Robert Gober was born in 1954 in Wallingford, Connecticut. After taking art classes in high school, he attended Middlebury College in Vermont, where he studied literature and fine arts from 1972 to 1976. During his junior year, he spent time abroad, at the Rome campus of the Tyler School of Art, a division of Temple University. Gober settled in New York in 1976 and initially earned his living as a carpenter and handyman, crafting stretchers for artists and renovating lofts. He also worked as an assistant to the painter Elizabeth Murray. In 1984 Paula Cooper Gallery in New York hosted his first solo exhibition, consisting of a single work titled Slides of a Changing Painting (1982–83). To make this piece, Gober spent a year painting and repainting a small board, taking hundreds of photographs of the various transformations. The images constituting this "memoir of a painting," as the artist describes Slides, are projected onto the gallery wall; as one image dissolves into the next, they offer a deeply personal record, like the pages of a diary. The motifs of the paintings (an armchair, a drainpipe, a human torso, windows) and the themes of the work as a whole (memory and metamorphosis) remain central to Gober's artistic practice.

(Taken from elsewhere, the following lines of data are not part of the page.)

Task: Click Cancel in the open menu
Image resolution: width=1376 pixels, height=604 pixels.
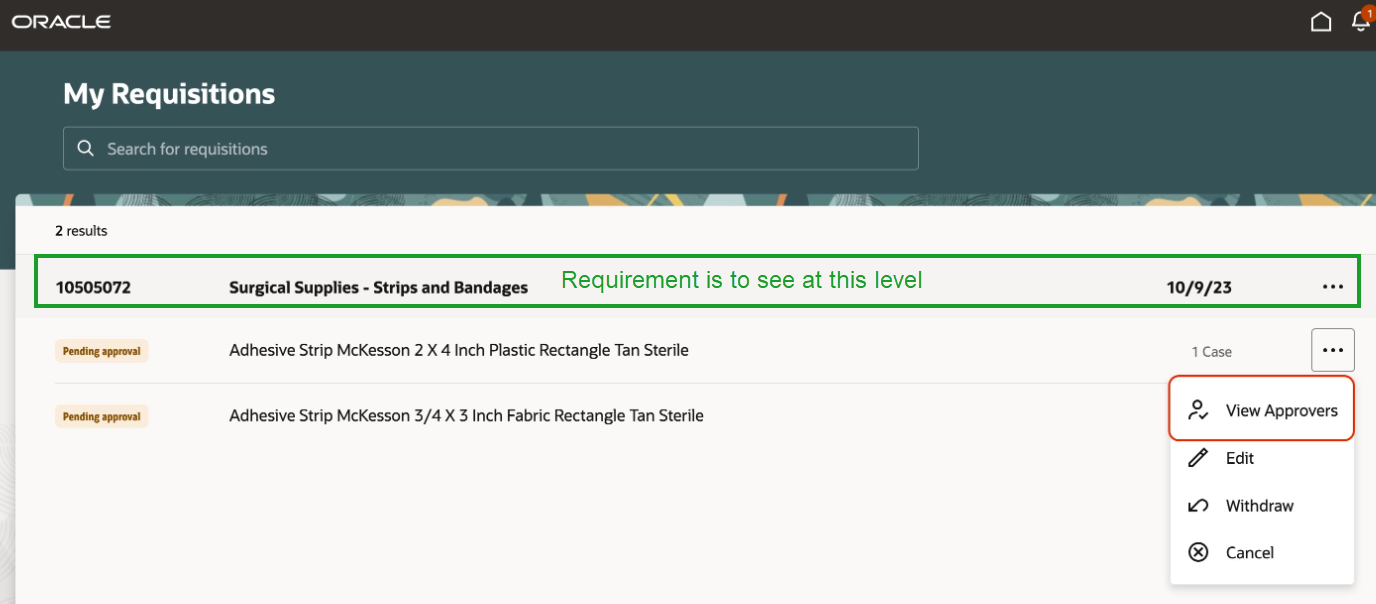Action: [1250, 552]
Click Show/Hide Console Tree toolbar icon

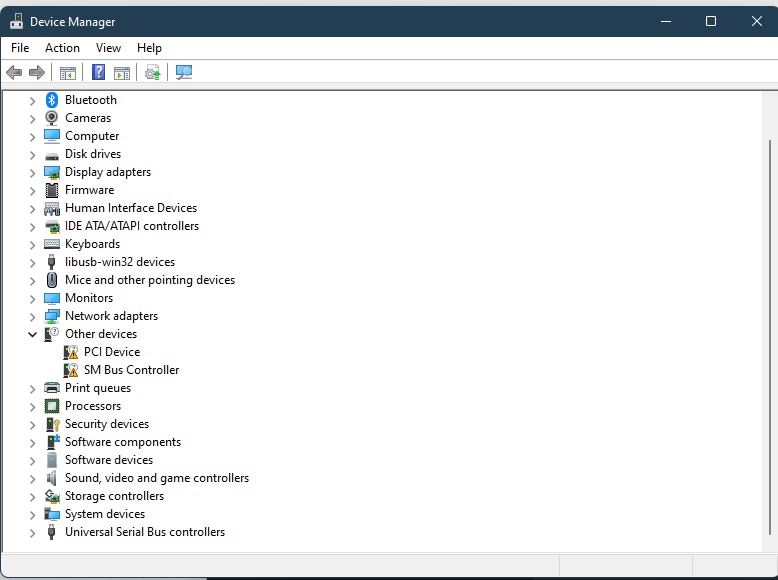pyautogui.click(x=68, y=72)
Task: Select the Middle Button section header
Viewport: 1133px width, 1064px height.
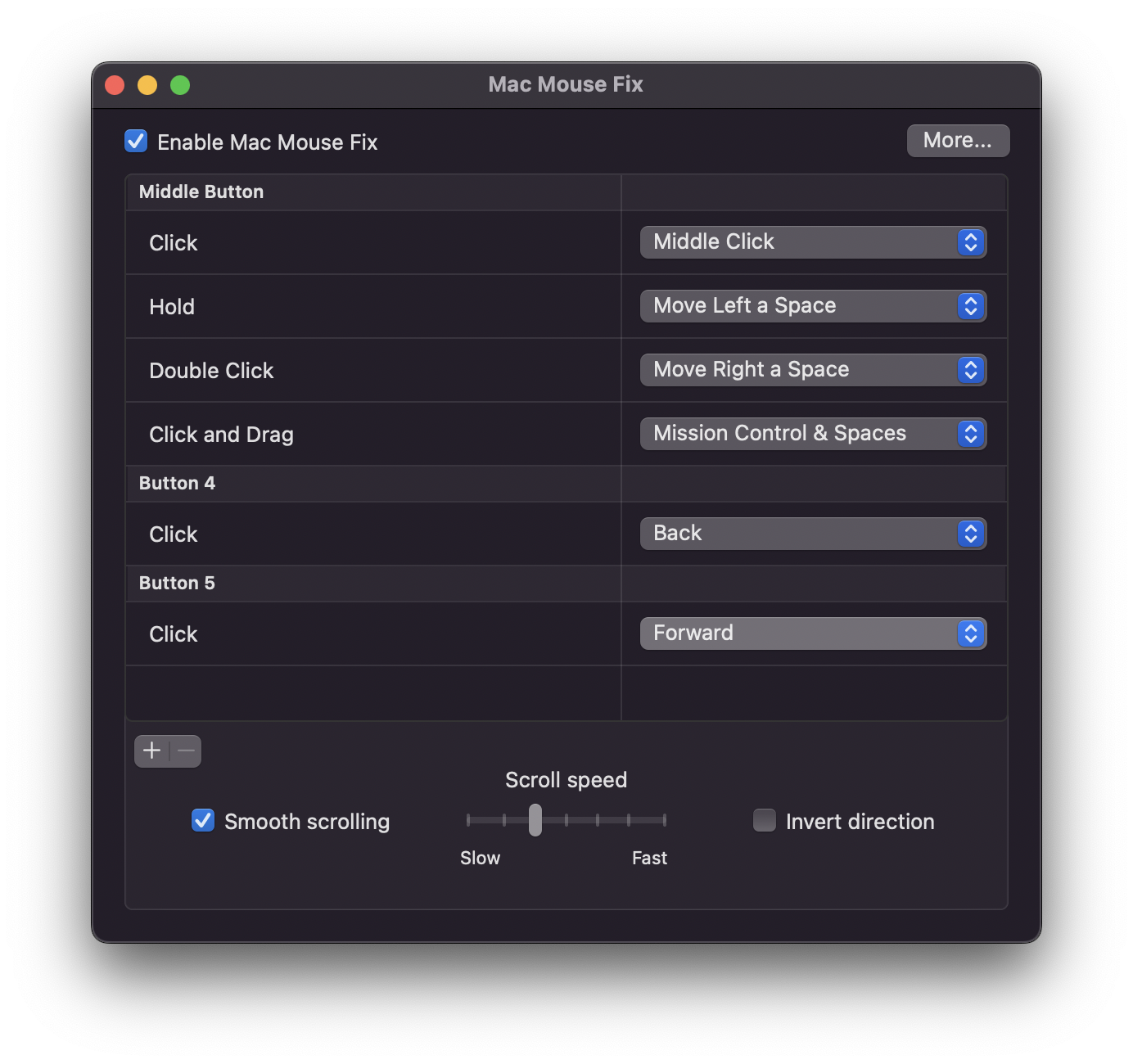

During the 1980s and early 1990s, Gober turned his attention to three-dimensional creations, fabricating a host of handcrafted everyday objects that in their banality and potent eroticism, as well as their interrogation of the very language of traditional sculpture, call to mind Marcel Duchamp's readymades and Jasper Johns's sculpture. However, in contrast to Duchamp and the appropriative strategies widely used in the 1980s, Gober's sculptures are meticulously wrought by hand—with such fastidious attention to detail that one may initially mistake them for being manufactured, and with small gestures that transform the ordinary into something wholly extraordinary. His series of sinks and urinals (both 1984), made of plaster over wire lath and covered with semigloss enamel paint to resemble porcelain, have been deprived of faucets and drains and thus rendered dysfunctional. The sober, clean contours of these common waste receptacles and the artist's often theatrically stark installation of them in the exhibition space echo Minimal and Conceptual art.
Gober's invocation of the human body, principally through its absence, became increasingly apparent beginning in 1986, when he fashioned sculptures of playpens, cribs, beds, and a single slipcovered armchair, all of which intimate the drama, and even the trauma, of childhood and the domestic sphere. These psychologically charged works set the stage for Gober's eerie examination of body parts. Untitled (1990) is a beeswax cast of the artist's right leg below the knee, shod, sporting a sock and trousers, with its exposed skin covered in human hair. The evocatively phallic piece lies on the floor, appearing to extend from the wall. Untitled (1991) consists of a beeswax cast of a male body from the waist down, with its buttocks in the air. Dressing the trunk in soiled white sneakers, sports socks, and white briefs, Gober also embedded several circular drains in each hirsute leg, to an uncanny effect. In recent years, Gober's sculptures have become progressively more conceptual; photography has come to occupy an increasingly important place in his installations; and his aesthetic vocabulary has continued to expand. Yet his newest work still depends on the delicate balance between formal rigor and carefully choreographed spatial presentations perfected by the artist early in his career, and Gober continues to highlight the arbitrary divisions not only between high art and interior design or between sculpture and functional objects, but also far more entrenched cultural binaries like masculinity and femininity, homosexuality and heterosexuality, the erotic and the abject, the horrible and the hilarious. Most recently, Gober has mined his familiar repertoire of motifs and themes for large-scale multiroom installations at Matthew Marks Gallery, New York (2005), and at the Menil Collection, Houston (2005).
Comprehensive retrospective exhibitions of Gober's work have been organized by the Museum Boijmans Van Beuningen, Rotterdam, Netherlands (1990); Jeu de Paume, Paris (1991); Museum of Contemporary Art, Los Angeles (1997); Walker Art Center, Minneapolis (1999); Astrup Fearnley Museet for Moderne Kunst, Oslo (2003); and Schaulager, Basel (2007). In 2001, Gober represented the United States at the Venice Biennale. He lives and works in New York.